Trecho do documento:
---*---

Flávia Schütz – É! Lógico! Porque ser crossdresser, que é uma condição de gênero, não define a orientação sexual. Existem crossdressers heterossexuais (que são a maioria, justamente porque a crossdresser não rejeita a sua masculinidade), homossexuais, bissexuais, panssexuais, enfim. Mas isso é orientação. Não se deve confundir a orientação com o gênero. Em gênero, você pode ser homem, mulher, drag queen, travesti, transsexual ou crossdresser.

BBMag – E quais as diferenças, por exemplo, entre as crossdressers e travestis e drag queens?

Flávia Schütz – As drag queens, independentemente da orientação sexual, são excelentes artistas, que montam versões exageradas, coloridas, espalhafatosas e, por vezes, caricatas do que é uma mulher. As travestis, também independentemente da orientação, embora não rejeitem seu órgão sexual, queriam ser mulheres. Para isso, elas se hormonizam e injetam silicone drasticamente, para que possam viver 24 horas com o aspecto feminino. Já as crossdressers elas querem ser… invisíveis! Elas se montam – repito: por diversão – para tentar não serem reconhecidas. O sonho de uma cross é ser vista na rua, ou no shopping, e você olhar e pensar ‘Ali vai uma mulher’, em vez de ‘Nossa! Olha! Ali tem um homem com roupas de mulher!’ Para conseguir se aproximar desse sonho, a cross se veste discretamente, usa roupas femininas normais, chics e elegantes, iguais a que qualquer mulher usa no dia a dia, faz uma maquiagem normal… Nós não usamos as roupas que as mulheres usam para ir em uma festa à fanstasia! (risos)

BBMag – E você sai na rua, vai ao shopping vestida assim?

Flávia Schütz – Quem me dera! Seria um sonho. Eu me visto assim só em casa mesmo, para fotos. E sempre desejando e tentando que a foto me engane. Que ela me mostre uma imagem de uma mulher mesmo. O mundo ideal para mim seria aquele no qual os armários fossem unificados, sem sexo. Nada de camisa feminina, camisa masculina; calça feminina, calça masculina. Cada um, dentro do limite do bom senso, poderia usar o que quisesse. Por exemplo: o bom senso diz que você não deve ir ao fórum ou à igreja de biquíni, certo? Nem deve jogar futebol de terno, sapato oxford e gravata. É isso, use o bom senso e vista o que quiser. E, por favor, seja criativo, aproveite a variedade de opções e vista-se bem! (risos)

BBMag – Mas, então, se você não sai e só se monta em casa para fotos… Como isso pode ser bom, ou legal? Não é sem graça?

---*---

Material:
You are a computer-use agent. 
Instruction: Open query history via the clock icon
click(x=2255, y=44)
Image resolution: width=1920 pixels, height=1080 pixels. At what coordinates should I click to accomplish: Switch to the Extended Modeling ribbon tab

---*---

Exercícios propostos:
1. Na entrevista com Flávia Schütz, em que situação ela afirma se vestir de mulher?
2. Reescreva a parte da entrevista com Flávia Schütz começando em "BBMag – E você" e indo até "é sem graça?", trocando "bom senso" por "discernimento".
3. Prossiga a entrevista com Flávia Schütz a partir do ponto em que ela termina.
O material provém de outra fonte.

Respostas na ordem:
1. Somente em casa, para fotos.

2.
BBMag – E você sai na rua, vai ao shopping vestida assim?

Flávia Schütz – Quem me dera! Seria um sonho. Eu me visto assim só em casa mesmo, para fotos. E sempre desejando e tentando que a foto me engane. Que ela me mostre uma imagem de uma mulher mesmo. O mundo ideal para mim seria aquele no qual os armários fossem unificados, sem sexo. Nada de camisa feminina, camisa masculina; calça feminina, calça masculina. Cada um, dentro do limite do discernimento, poderia usar o que quisesse. Por exemplo: o discernimento diz que você não deve ir ao fórum ou à igreja de biquíni, certo? Nem deve jogar futebol de terno, sapato oxford e gravata. É isso, use o discernimento e vista o que quiser. E, por favor, seja criativo, aproveite a variedade de opções e vista-se bem! (risos)

BBMag – Mas, então, se você não sai e só se monta em casa para fotos… Como isso pode ser bom, ou legal? Não é sem graça?

3.
Flávia Schütz – A montagem da persona Flávia é um processo. Tem os seus truques. Crossdressing não é meramente vestir uma saia ou um salto alto. É mais do que isso. É preciso envolver uma atitude e praticamente todos os sentidos. A situação ideal envolve um bom banho, seguido de perfume feminino. Nem precisa ser um adocicado, mas deve ser claramente uma fragrância feminina. Você deve manter a iluminação da casa à meia-luz, com luzes indiretas, de maneira que este ‘quase breu’ engane a sua visão e elimine traços de imperfeição da persona. É preciso beber um pouquinho de álcool para dar leveza e desinibição. Eu gosto de whisky e, às vezes, de vinho. O vinho é legal, porque até a cor dele e o desenho da taça têm seus charmes mais femininos. Para provocar a audição, uma boa e suave música. Pode ser um Jazz, um Blues… Eu curto muito a Nina Simone, mas Adele, Amy Winehouse, Lana Del Rey, ou ainda a boa e indefectível Madonna são implacáveis com a alma feminina. Não tudo da Madonna. Mas algumas canções melodiosas, como Vogue, Like A Prayer, enfim… Finalmente, o tato: este vem da própria roupa, do contato da meia de seda na perna, da lycra, da seda e até da ‘dor-feliz’ do salto alto… Inebriado de fantasia, de paixão pela ‘obra-prima’, pela criação. Esta, sim, é uma experiência completa, que elimina a necessidade de sair, de ver e ser vista. No fundo, no fundo, neste aspecto eu me basto (risos)!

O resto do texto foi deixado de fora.